この内乱を収めたウェスパシアヌス帝は、自身の血族であるフラウィウス朝を立てました。
フラウィウス朝の時代
ウェスパシアヌス帝は、無駄遣いと疑念の象徴であったネロの大宮殿を解体し、西暦70年頃からその跡地に円形闘技場を建て始めます。
この円形闘技場は、次代のティトゥス帝の治世下である西暦80年に完成しました。
闘技場完成時には、100日間にも及ぶセレモニーが開かれ、朝は猛獣との戦い、昼には犯罪者の処刑、午後には剣闘士の試合が行われました。
この100日間だけで、2000人もの剣闘士が命を落としたそうです。
ティトゥス帝の次代である、ドミティアヌス帝の時代にはさらにこの闘技場の拡張工事が行われ、円形闘技場をつくった3人の皇帝がフラウィウス朝の皇帝だったことから、この闘技場はフラウィウス円形闘技場と呼ばれました。
しかしこの円形闘技場の傍らには、元々ネロ帝の大宮殿があった名残である30メートルほどのネロの巨大銅像(コロッスス)が立っていたためか、いつのまにかフラウィウス円形闘技場ではなく、コロッセオと呼ばれるようになったのです。
「コロッセオが立つ限り、ローマも立つ。コロッセオが倒れれば、ローマも倒れる。ローマが倒れれば、世界も倒れる」という有名な言葉がありますが、これは元々闘技場(コロッセオ)のことではなく、このネロの巨大銅像(コロッスス)のことを言っていたのが変化したみたいですね。
ちなみにこのネロの巨大銅像は、その青銅を利用するために倒されてリサイクルされました。今でも台座だけは残ってます。
構造
このコロッセオは5~8万人を収容できるとされ、現代のスタジアムと同じような観客管理の技術が導入されています。
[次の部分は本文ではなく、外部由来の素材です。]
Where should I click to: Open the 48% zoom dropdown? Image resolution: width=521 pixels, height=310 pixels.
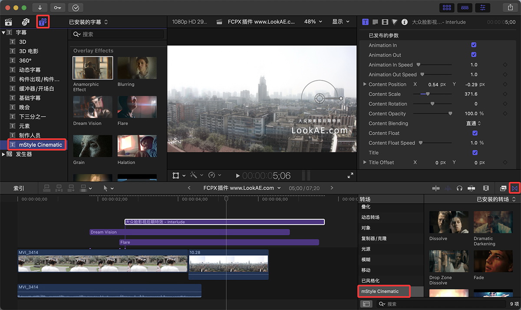(313, 22)
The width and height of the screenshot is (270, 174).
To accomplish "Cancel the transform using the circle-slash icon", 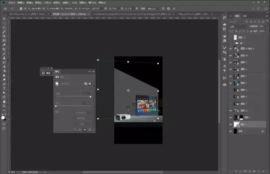I will (169, 9).
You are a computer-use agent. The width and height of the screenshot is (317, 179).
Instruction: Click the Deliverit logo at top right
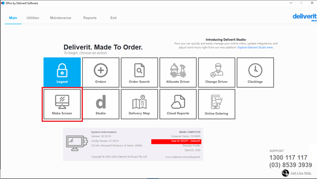(305, 17)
だから紀元1世紀の建物にも関わらず、大きな混雑も無しに観客の入退場が行えました。
席は前の座席から元老院議員、騎士階級、裕福なローマ市民、貧民・奴隷と、アリーナに近い前の方からローマで地位が高いとされていた者の席となっていました。前の方が試合が間近でよく見えますからね。
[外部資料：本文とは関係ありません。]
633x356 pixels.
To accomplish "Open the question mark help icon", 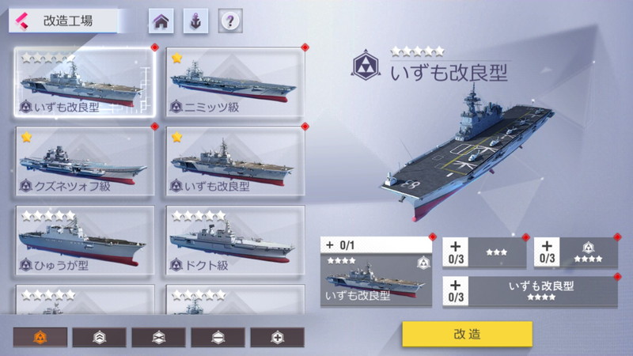I will tap(230, 21).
闘技場のアリーナの地下には通路があり、剣闘士や猛獣、背景の大道具などが収容されていて、そこから80機もあるエレベーターで素早く地下からアリーナへと出すことができました。
アリーナは地下通路の上に木製の床板が張られていて、その上に砂が撒かれて試合が行われました。
役割
ローマの政治家たちは、パンとサーカスによってローマ市民たちの歓心を捉え、政治への不満を抑えようとしていました。
そのためコロッセオの見世物の運営は、政治としてとても重要だったのです。
またキリスト教徒の迫害の場所としても使われ、キリスト教徒が猛獣に食われるところを見世物とし、ローマ市民が喝采を送ったと言われています。
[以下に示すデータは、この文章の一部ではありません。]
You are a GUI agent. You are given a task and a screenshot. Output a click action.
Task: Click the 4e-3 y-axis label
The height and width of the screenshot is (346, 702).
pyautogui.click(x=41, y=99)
このようにキリスト教徒の殉教の場所ともなっているため、聖地として扱われることもあります。
その後
このコロッセオは6世紀までは補修されたりして、使用された形跡があります。
しかしその後は誰も使わなくなって廃墟と化し、それどころか採石場として、コロッセオから石を取り出して他の建築物をつくるのに使われたりもしました。
その後は教皇たちによって19世紀から補修工事が行われるようになり、今では世界遺産となり、イタリアの重要な観光資源となっています。
最近では死刑制度反対の国際的な活動の場ともなっているそうです。